Other asset classes appreciate more quickly than real estate, so taking equity out of a slowly appreciating asset and redeploying it into one that appreciates more quickly, even in later middle age, can net homeowners more money for retirement in the long run.

“I’m a big advocate of a taking out a 30-year, fixed-rate mortgage for someone in their 50s,” Gosselin said. “In the long term, real estate is not your best bet anymore. After age 50, you can contribute $23,000 into your IRA annually, and you can do that with the equity in your home and see more appreciation because in the longer cycle, the real estate market has been flat.”

Home equity lines of credit (HELOCs) can also be effective if taken immediately before retirement. It establishes a line of credit available after retirement, when credit qualification can suffer without income, and the money is more readily available.

“If you pay off your mortgage before you retire, you now have a building with all your money in it that is worth whatever the market says it is,” he said. “And it’s probably bigger than you need. Why not rightsize, invest the difference, and use your equity to your advantage?”

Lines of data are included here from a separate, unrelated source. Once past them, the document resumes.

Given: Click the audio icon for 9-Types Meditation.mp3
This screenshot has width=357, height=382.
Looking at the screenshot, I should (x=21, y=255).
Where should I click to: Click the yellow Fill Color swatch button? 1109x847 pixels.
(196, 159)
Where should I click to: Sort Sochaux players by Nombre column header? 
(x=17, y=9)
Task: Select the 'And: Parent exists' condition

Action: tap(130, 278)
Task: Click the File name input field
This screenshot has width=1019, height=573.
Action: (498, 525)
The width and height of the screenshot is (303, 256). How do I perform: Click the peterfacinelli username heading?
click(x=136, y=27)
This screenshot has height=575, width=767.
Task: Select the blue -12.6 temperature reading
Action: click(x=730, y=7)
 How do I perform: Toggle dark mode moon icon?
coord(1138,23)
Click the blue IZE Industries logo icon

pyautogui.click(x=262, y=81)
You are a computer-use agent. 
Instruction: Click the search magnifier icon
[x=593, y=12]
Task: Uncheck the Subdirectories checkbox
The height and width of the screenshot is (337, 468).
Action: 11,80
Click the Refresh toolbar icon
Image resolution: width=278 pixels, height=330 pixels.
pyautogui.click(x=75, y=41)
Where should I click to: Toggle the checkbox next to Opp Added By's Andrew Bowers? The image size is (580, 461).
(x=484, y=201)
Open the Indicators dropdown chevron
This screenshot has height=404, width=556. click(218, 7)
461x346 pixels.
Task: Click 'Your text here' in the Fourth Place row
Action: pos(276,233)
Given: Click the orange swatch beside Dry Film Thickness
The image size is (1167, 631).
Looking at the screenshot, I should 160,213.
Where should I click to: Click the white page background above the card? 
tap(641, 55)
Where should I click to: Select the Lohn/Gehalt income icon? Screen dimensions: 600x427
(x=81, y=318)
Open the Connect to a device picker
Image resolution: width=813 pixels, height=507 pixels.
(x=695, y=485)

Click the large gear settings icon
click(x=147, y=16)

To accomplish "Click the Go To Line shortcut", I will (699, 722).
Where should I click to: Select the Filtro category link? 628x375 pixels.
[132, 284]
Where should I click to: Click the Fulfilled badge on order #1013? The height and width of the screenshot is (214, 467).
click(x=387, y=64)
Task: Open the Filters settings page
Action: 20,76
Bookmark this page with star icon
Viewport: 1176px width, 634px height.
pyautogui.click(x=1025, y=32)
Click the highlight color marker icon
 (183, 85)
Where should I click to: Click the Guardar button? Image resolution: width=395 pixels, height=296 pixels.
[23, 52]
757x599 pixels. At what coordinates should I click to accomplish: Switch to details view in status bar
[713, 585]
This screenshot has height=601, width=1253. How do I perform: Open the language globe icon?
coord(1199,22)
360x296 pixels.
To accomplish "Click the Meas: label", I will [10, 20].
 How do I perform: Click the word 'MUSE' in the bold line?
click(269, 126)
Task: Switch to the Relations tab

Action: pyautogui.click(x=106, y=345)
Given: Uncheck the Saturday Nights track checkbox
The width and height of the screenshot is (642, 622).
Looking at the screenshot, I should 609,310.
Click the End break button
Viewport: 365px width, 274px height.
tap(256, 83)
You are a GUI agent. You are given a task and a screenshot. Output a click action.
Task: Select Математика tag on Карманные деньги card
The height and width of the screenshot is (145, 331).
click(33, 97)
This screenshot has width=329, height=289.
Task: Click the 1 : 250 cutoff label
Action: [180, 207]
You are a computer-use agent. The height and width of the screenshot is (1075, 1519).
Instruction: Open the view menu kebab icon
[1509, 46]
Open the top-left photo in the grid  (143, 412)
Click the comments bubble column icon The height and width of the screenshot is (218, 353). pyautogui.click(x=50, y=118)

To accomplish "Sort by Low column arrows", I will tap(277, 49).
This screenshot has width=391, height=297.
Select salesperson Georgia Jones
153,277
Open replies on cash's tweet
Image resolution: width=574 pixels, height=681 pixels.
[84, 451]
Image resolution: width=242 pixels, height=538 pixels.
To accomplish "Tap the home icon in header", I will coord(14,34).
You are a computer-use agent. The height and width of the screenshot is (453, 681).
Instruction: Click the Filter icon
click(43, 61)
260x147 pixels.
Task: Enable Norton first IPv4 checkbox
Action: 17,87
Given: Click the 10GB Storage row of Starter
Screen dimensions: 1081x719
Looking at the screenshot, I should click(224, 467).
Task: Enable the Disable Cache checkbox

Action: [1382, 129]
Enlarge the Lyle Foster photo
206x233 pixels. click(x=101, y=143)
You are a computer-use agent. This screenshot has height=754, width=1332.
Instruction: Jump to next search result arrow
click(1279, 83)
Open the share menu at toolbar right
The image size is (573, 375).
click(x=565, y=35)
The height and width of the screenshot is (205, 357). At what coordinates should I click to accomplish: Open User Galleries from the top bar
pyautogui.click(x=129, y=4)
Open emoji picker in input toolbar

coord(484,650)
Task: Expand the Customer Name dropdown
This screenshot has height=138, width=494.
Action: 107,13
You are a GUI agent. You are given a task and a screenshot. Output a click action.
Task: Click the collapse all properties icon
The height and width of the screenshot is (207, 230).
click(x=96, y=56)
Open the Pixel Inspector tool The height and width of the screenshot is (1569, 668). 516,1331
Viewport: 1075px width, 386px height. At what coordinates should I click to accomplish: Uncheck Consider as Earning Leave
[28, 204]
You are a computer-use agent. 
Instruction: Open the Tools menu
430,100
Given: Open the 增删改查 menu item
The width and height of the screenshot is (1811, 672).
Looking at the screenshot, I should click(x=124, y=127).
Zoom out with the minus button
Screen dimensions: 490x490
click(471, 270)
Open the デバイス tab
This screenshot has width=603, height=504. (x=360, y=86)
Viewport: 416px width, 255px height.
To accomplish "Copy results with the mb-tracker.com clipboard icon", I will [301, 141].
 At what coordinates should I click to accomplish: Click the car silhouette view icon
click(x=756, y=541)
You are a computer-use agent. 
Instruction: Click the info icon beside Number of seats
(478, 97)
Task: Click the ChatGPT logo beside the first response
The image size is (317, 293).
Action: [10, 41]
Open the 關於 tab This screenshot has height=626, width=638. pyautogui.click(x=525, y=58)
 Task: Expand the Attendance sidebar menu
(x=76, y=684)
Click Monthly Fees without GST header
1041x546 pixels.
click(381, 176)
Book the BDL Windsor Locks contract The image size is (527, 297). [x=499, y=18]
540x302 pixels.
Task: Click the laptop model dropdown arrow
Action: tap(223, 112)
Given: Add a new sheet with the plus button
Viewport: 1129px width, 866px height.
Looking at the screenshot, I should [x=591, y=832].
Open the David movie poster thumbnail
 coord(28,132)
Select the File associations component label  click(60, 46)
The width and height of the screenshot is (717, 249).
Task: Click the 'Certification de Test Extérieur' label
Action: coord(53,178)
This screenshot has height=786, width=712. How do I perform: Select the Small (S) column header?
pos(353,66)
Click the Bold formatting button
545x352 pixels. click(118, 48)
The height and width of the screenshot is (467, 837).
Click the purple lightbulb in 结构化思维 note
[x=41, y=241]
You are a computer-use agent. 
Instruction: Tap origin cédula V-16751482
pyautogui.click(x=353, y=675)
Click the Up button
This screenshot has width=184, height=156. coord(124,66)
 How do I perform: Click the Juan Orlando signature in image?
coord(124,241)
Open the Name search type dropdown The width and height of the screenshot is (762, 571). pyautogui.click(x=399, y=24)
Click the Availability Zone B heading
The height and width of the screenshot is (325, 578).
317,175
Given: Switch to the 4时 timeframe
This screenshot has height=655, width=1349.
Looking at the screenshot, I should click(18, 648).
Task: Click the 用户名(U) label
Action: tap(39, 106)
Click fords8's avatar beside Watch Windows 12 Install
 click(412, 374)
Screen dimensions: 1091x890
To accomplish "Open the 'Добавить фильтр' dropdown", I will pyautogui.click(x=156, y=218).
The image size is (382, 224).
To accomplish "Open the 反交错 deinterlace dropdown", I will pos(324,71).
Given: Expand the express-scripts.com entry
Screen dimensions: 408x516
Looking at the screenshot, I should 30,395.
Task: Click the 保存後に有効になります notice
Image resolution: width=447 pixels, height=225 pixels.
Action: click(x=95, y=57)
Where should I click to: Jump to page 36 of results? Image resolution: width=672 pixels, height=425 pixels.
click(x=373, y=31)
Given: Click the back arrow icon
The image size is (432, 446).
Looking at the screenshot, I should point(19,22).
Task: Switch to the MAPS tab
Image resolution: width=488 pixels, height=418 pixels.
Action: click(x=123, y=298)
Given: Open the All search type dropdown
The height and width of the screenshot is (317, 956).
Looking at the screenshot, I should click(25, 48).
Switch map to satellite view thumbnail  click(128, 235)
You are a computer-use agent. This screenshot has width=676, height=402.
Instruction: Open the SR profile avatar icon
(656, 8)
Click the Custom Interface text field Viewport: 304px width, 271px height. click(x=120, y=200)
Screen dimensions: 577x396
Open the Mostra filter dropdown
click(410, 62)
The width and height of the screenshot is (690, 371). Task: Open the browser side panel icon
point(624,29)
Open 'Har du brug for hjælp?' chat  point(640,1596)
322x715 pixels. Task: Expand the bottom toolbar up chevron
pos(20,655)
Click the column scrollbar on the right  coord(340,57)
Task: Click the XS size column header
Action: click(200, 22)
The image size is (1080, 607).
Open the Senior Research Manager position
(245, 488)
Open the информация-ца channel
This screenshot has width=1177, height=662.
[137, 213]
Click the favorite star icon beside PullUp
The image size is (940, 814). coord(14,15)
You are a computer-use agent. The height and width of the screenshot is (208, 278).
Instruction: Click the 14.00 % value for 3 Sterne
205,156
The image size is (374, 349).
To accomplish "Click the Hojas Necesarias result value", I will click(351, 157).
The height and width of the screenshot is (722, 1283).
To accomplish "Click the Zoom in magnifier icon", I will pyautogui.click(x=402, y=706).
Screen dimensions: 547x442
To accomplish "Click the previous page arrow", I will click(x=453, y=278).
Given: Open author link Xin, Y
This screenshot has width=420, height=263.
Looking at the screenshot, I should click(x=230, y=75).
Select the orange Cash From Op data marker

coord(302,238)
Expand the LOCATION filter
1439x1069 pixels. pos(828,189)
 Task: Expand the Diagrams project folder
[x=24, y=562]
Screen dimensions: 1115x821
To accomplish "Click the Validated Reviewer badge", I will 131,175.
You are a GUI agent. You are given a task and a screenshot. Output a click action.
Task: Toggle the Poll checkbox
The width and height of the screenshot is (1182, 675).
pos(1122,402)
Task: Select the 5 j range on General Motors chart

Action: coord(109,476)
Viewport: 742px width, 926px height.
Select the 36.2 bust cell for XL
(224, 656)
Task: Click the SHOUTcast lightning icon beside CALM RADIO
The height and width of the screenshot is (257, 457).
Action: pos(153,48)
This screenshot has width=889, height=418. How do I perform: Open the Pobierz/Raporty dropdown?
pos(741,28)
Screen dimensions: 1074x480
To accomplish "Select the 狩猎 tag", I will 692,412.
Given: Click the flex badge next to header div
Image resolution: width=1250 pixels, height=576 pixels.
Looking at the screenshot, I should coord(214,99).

Boomers are more receptive to taking out loans later in life because they have more experience with debt than their parents did, according to Gosselin. Still, he spends a lot of his time explaining to his clients that debt isn’t necessarily a negative; it can be used as a tool to create and sustain wealth.

“People think it’s a step backwards when they move into a mortgage,” Gosselin said. “I tell them not to tie up all of their money in real estate. Sell the $600,000 home and buy a $300,000 condo, but don’t pay cash. Put $150,000 down and invest the other $150,000 and put it to work for you.”

Forget Sentiment; Find Housing That Fits

Some elderly people stay in their single-family home for sentimental reasons, Gosselin said. That’s not only expensive; it can also cut into their quality of life.

“Lots of people like to go to Florida or the Carolinas for the winter,” he said. “People can spread themselves pretty thin financially if they keep the big house in the Boston suburbs. Capital gains rules are favorable in Massachusetts. I advocate not having more square footage than you need. People on the verge of retirement should think carefully about right-sizing.”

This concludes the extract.